Le bourgmestre de Charleroi a-t-il eu réellement la volonté d’étudier un projet d’alliance avec le PTB ?

La femme politique la plus populaire de sa ville Sofie Merckx semble convaincue du contraire : "Par sa sortie dans la presse après notre première réunion, il a flingué lui-même les chances de conclure un accord", affirme-t-elle. "Et il a transformé en ‘mascarade’ ce qui aurait dû être une négociation. Cela m’amène à me poser des questions sur le respect qu’il a des 15,7 % d’électeurs qui ont choisi le PTB." La tête de liste et conseillère sortante estime que Paul Magnette veut continuer à mener la même politique. "Pour ça, il n’a pas besoin de nous", rétorque-t-elle. "Nous exigeons une vraie rupture.

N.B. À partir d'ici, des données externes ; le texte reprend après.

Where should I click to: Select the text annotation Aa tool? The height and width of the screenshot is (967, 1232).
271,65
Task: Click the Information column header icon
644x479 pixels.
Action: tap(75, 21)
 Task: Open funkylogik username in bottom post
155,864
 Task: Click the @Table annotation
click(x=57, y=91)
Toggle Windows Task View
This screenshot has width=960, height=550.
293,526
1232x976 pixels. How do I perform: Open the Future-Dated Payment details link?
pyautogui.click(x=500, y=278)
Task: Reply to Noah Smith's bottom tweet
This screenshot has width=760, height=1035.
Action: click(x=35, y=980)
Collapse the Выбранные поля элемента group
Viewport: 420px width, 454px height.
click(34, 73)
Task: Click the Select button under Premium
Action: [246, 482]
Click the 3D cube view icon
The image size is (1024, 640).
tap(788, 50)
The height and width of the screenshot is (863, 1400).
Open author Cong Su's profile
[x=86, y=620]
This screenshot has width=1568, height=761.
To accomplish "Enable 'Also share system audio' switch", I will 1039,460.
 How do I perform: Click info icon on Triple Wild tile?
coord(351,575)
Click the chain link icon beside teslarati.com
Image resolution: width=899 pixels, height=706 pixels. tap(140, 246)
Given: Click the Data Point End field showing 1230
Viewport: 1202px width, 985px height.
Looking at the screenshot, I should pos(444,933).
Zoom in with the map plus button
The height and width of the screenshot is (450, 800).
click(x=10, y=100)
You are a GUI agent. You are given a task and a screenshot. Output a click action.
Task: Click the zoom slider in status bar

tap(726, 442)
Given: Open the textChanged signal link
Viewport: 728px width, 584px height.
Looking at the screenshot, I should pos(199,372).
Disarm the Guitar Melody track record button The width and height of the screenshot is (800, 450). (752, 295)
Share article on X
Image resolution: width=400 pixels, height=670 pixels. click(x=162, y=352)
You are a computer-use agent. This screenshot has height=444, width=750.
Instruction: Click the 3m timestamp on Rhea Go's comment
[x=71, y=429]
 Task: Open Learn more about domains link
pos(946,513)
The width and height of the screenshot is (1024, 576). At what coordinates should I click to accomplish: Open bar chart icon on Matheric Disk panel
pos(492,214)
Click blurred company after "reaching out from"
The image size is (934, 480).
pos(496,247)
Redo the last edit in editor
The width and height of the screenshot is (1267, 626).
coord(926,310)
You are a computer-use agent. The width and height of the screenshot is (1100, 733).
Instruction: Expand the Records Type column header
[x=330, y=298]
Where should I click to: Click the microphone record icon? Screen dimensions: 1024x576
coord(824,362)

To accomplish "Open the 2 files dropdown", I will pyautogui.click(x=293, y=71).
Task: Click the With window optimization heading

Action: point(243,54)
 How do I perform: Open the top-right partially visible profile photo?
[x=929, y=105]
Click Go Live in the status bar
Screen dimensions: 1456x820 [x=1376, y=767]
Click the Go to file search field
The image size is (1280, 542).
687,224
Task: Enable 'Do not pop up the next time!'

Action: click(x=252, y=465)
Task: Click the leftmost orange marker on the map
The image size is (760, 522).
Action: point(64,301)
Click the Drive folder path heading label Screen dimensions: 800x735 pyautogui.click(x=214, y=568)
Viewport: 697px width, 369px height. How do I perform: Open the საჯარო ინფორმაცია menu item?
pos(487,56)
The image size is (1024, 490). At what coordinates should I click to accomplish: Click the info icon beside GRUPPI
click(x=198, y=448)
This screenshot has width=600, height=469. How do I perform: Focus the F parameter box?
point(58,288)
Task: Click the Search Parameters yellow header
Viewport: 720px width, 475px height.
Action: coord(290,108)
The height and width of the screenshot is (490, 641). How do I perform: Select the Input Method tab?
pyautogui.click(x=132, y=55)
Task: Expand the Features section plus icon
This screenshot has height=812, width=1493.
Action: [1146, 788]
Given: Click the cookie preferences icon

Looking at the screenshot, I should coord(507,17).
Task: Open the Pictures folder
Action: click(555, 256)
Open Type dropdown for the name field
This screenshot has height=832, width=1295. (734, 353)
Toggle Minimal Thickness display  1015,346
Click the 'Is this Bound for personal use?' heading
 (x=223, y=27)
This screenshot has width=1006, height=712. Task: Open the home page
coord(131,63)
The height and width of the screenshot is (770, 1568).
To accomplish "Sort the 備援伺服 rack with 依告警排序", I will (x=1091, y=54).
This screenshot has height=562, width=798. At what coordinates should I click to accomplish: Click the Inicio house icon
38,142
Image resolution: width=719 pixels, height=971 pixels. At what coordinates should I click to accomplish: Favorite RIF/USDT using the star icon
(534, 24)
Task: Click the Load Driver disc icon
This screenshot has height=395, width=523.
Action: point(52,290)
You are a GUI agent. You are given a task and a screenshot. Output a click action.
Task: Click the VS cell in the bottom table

Mais il n’y est pas prêt…"

Le PTB estime avoir été trompé par le leader du PS. "Et l’entendre affirmer que nous n’avons pas de proposition concrète est difficile à avaler quand nous savons ce que nous avons mis sur la table. Par exemple, nous voulons réorienter le plan de réaménagement du quartier de la cité des Finances où il est prévu de construire une marina. Il nous a opposé un non catégorique. Nous lui avons aussi demandé d’investir massivement dans le logement social pour en porter la capacité à 30 % du parc locatif carolo. Là encore, il a refusé, estimant que la limite de 10 % ne devait être dépassée."

Magnette dit s’être heurté aux limites du réalisme politique du projet PTB : "Décréter par exemple la gratuité des transports en commun sans dire comment on la finance, ça ne va pas." Les négociations vont se poursuivre sur la gauche avec Écolo, une nouvelle réunion est programmée lundi. Avant d’inviter à la table un troisième partenaire ? Verdict dans les jours à venir…

Le PTB se promet à mener une opposition dure : "Nous serons intransigeants sur les contrôles et l’analyse tout en soutenant les politiques sociales", dit Sofie Merckx. "Nous serons aussi présents au CPAS et à la Sambrienne. Ce qui nous donnera accès à des pièces qui nous sont aujourd’hui refusées."